(Dataset entries)
☆ ☆ ☆
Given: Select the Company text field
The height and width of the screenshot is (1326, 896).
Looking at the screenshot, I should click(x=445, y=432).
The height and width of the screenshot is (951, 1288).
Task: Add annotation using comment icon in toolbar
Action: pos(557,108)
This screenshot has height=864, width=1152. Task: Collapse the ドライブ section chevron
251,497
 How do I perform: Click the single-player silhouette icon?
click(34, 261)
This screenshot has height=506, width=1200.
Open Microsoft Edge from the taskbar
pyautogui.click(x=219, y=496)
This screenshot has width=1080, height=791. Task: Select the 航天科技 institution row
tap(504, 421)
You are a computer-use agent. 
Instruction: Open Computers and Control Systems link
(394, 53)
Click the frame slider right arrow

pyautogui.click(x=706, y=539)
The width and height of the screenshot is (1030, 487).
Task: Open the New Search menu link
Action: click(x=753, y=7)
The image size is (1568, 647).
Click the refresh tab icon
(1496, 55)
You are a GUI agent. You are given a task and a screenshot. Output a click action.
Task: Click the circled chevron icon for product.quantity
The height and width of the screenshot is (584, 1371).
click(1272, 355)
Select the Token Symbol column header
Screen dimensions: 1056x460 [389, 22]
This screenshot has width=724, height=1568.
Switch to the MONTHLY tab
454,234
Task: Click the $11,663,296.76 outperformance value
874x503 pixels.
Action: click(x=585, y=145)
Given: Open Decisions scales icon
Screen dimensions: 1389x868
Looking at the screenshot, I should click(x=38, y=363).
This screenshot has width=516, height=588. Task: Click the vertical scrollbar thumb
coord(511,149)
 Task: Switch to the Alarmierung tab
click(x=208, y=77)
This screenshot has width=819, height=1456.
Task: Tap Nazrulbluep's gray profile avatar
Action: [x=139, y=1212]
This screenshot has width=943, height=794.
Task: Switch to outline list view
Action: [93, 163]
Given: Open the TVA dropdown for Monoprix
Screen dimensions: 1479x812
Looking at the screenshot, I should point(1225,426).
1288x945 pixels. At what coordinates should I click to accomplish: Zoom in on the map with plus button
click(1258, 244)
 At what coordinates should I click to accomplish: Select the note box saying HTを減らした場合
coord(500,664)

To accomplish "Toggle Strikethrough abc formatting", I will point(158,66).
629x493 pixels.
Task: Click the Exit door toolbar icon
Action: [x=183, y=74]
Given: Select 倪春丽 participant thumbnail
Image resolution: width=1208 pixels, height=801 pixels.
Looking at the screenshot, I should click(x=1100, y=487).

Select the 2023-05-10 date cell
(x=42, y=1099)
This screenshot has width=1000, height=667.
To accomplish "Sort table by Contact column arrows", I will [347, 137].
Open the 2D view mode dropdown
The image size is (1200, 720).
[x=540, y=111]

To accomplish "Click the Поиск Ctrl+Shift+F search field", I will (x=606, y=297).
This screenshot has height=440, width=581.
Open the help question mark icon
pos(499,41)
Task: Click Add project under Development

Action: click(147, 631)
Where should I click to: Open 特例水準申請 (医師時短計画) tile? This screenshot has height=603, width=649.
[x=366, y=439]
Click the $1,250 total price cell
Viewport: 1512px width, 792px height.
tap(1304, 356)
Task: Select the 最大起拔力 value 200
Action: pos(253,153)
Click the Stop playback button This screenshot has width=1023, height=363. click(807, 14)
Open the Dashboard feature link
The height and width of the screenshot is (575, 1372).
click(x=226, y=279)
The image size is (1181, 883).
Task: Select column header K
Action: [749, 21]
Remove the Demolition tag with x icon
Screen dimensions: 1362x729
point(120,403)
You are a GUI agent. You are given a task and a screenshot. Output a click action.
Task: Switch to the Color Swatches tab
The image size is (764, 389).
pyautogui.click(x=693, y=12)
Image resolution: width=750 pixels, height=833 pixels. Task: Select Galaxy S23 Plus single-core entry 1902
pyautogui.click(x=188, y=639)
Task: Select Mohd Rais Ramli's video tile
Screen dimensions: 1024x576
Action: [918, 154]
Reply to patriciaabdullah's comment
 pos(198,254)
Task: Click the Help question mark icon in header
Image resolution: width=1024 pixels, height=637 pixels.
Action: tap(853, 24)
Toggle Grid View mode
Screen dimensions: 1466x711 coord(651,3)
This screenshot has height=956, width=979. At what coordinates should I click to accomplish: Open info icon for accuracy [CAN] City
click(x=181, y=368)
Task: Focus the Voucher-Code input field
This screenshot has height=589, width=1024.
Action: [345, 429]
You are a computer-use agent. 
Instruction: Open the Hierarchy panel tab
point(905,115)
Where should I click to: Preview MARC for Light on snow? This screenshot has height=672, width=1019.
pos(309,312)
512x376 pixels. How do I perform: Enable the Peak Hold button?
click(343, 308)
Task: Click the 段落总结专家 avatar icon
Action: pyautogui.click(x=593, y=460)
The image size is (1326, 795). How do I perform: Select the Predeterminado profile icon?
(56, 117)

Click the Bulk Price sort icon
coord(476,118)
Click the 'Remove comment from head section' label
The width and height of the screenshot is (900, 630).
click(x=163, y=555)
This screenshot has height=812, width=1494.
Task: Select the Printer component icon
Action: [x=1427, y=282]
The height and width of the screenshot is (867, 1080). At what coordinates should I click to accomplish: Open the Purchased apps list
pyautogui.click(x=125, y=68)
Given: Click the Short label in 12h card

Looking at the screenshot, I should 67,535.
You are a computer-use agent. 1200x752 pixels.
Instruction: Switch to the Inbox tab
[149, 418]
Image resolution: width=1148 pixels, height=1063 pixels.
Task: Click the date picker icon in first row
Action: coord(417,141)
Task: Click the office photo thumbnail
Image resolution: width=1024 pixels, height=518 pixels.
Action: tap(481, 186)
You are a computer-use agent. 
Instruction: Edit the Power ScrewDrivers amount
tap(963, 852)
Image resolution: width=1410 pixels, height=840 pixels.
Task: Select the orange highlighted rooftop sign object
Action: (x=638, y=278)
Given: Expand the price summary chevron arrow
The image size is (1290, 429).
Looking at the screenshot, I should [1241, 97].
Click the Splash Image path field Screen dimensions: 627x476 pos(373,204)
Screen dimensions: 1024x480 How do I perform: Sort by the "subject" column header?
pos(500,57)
☆ ☆ ☆
• _ABOUT THIS EXERCISE_
For every line above that holds the string "field", add one to a count; give that count alone.

• _YOUR RESPONSE_
4